▶ **EXERCISE PROMPT**:
Please transcribe only the lines from the one holding "You are a computer-use" through the final line of the data, both included, with no pictures.

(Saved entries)
-=-=-=-=-
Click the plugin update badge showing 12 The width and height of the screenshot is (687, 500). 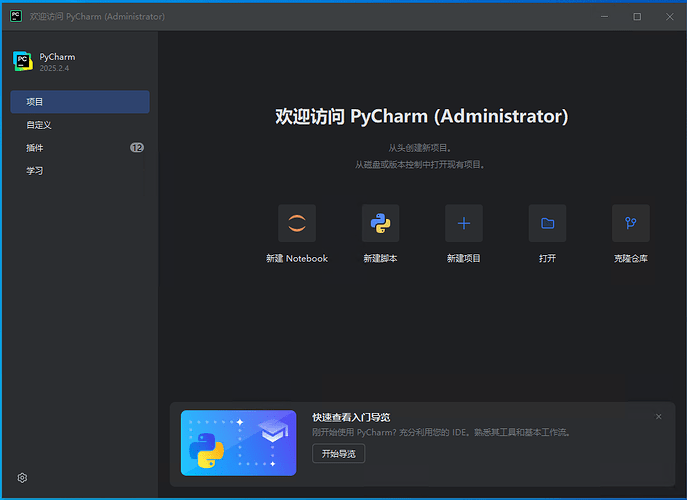(x=137, y=148)
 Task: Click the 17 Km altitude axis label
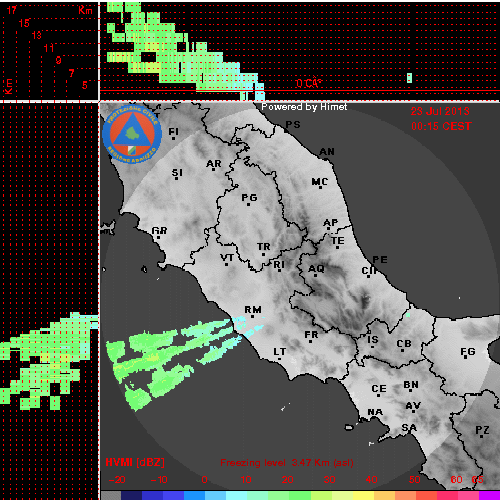12,10
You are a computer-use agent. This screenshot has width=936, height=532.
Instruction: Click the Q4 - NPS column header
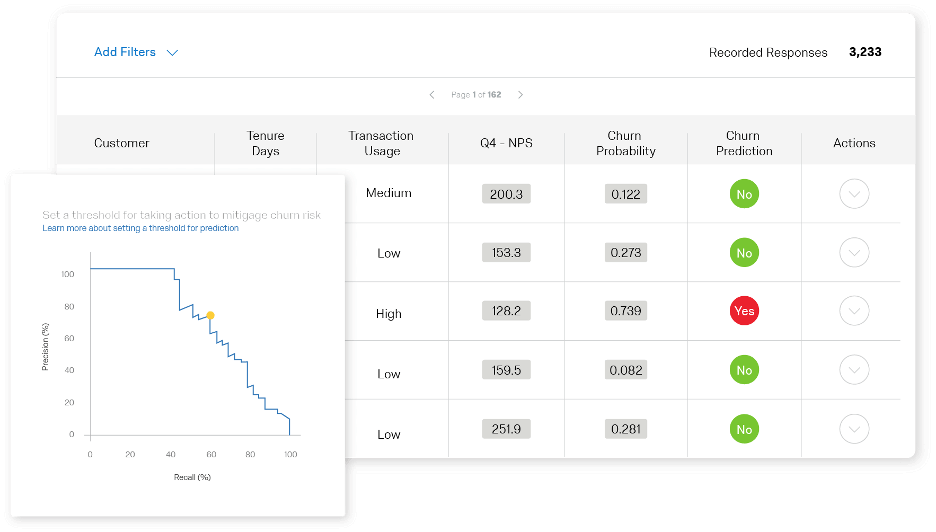coord(506,143)
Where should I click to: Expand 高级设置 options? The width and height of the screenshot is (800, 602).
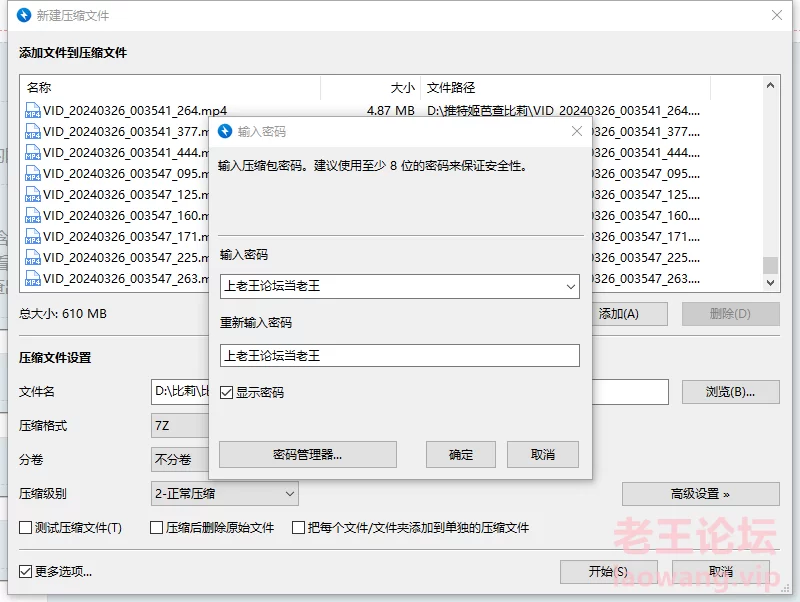tap(700, 494)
-=-=-=-=-
▶ **WRITTEN SOLUTION**:
You are a computer-use agent. This screenshot has width=936, height=532.
Instruction: Click the Q4 - NPS column header
coord(506,143)
Where should I click to: Expand 高级设置 options? The width and height of the screenshot is (800, 602).
tap(700, 494)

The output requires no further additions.